### Extract
▽

Lake Titicaca is a lake located on the border of Peru and Bolivia. It sits 3,811 m (12,500 ft) above sea level, making it the highest commercially navigable lake in the world. By volume of water, it is also the largest lake in South America and is bigger than Lake Tahoe in the USA.
After finding ourselves a hostel (which appeared to be run by children as we didn´t see anyone over the age of 14 there!) we had some dinner and booked ourselves on the boat ride to Isla del Sol the following day. Isla del Sol is one of the larger islands on the lake and is said to be the birthplace of the Incas. Upon arrival, we had to lug our backpacks up 206 original stone Inca steps before trying to find a hostel at the top. There are no roads on Isla del
Sol and the island does not have a water supply, therefore all the water used in hostels and restaurants has to be carried up from the lake by donkey! This made for some interesting (and cold) showers!
The next day we hiked the 4 hour trek to the North of the island where we saw some inca ruins:
"On the north end of the Island of the Sun is the town of Challapampa, home to the fascinating Chinkana (labyrinth). A huge stone complex full of mazes, it is thought be a training center for Inca priests."

△

### Records provided
▽

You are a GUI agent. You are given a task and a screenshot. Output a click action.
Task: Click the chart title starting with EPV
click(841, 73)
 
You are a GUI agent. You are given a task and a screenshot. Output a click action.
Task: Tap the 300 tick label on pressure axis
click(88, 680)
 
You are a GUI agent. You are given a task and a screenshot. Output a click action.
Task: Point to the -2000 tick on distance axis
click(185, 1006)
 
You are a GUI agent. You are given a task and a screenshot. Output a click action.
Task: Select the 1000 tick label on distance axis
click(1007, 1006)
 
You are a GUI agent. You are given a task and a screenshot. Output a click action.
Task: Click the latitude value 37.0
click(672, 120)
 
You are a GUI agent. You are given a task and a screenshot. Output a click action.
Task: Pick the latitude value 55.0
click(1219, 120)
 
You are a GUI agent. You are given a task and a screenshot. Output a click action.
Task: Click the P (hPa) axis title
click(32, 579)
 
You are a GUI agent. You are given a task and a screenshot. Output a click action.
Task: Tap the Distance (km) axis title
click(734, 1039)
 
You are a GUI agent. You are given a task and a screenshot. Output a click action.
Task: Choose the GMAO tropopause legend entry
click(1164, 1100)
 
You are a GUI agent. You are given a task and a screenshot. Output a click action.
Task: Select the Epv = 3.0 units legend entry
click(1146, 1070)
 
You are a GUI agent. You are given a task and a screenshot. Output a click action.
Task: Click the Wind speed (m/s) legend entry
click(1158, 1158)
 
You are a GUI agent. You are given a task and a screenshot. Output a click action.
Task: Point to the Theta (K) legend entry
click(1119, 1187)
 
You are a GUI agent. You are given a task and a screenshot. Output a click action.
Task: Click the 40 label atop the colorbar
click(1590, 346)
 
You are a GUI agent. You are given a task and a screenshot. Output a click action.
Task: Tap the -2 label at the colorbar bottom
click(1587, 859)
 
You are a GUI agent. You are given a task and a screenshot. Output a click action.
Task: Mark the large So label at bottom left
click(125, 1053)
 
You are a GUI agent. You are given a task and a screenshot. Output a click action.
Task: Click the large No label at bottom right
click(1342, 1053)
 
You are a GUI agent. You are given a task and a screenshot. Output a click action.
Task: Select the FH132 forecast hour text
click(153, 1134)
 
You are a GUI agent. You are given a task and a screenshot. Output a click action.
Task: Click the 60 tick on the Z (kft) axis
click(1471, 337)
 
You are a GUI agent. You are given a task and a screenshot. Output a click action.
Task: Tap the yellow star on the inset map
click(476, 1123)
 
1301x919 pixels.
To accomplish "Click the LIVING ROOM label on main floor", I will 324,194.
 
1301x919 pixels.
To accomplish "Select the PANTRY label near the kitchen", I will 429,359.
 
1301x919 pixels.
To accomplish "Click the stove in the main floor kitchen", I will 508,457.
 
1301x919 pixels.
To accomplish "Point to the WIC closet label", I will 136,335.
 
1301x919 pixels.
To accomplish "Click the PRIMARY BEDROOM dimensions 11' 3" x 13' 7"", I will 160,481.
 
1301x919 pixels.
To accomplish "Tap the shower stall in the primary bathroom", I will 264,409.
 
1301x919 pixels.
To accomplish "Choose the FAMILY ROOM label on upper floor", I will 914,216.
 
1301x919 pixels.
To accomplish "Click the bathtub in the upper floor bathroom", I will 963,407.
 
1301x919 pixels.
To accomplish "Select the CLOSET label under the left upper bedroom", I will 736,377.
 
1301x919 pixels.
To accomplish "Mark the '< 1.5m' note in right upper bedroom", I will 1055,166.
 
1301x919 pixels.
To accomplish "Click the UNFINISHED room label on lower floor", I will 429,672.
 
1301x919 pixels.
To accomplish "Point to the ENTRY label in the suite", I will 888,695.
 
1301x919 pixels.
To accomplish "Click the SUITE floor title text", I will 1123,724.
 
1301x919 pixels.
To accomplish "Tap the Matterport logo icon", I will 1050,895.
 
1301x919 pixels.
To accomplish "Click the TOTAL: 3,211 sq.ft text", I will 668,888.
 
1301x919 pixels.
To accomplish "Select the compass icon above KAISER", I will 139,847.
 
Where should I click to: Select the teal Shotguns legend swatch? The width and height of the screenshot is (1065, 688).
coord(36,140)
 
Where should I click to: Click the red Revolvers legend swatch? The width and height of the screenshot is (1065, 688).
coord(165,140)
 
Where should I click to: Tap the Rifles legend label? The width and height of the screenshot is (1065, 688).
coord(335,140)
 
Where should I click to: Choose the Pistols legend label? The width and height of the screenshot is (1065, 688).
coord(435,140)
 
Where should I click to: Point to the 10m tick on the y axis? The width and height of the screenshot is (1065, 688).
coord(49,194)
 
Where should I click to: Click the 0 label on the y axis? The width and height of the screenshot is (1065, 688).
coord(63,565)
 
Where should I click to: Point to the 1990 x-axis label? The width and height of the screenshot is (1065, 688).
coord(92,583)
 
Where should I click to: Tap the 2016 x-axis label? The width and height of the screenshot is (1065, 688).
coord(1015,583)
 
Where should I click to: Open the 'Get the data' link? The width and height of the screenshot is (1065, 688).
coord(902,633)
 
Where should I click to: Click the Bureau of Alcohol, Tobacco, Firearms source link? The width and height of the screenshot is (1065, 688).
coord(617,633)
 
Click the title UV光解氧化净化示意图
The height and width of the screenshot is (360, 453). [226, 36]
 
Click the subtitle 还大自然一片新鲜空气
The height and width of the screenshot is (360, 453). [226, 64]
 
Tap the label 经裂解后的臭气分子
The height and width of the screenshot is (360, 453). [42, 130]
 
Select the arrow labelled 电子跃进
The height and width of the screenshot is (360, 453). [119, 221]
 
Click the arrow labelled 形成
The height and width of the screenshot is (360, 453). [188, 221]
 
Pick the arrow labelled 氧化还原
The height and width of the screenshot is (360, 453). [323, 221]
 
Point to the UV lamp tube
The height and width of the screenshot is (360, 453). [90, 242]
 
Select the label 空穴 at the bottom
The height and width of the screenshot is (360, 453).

△

### Your objective
Continue the travel account of Lake Titicaca and Isla del Sol from where it stops.

### Result of the task
After walking around the labyrinth we headed off to the small town to find a place to stay. Hostels were thin on the ground and we ended up settling on one that was semi-completed, rooms on the top floor building site on the bottom! I wish we had taken a pic of it as it was pretty ridiculous! It´s unique selling point was that the mattresses in our room still had the labels on and smelt of paint, so we figured we would be the first to sleep in the bed! In the evening we went for a meal with a
couple that I had met on the pampas tour and James had the local Lake Titicaca trout, followed by a bottle of red wine on the freezing beach with lights out at 9pm!
The following day we headed (by boat) back to the South of the island and made the quick(ish) dash up the 206 steps again to pick up our bags and back down to catch the boat to the mainland where we booked ourselves on the bus to Cusco (Peru) the following day which also made a quick detour to the Uros floating islands.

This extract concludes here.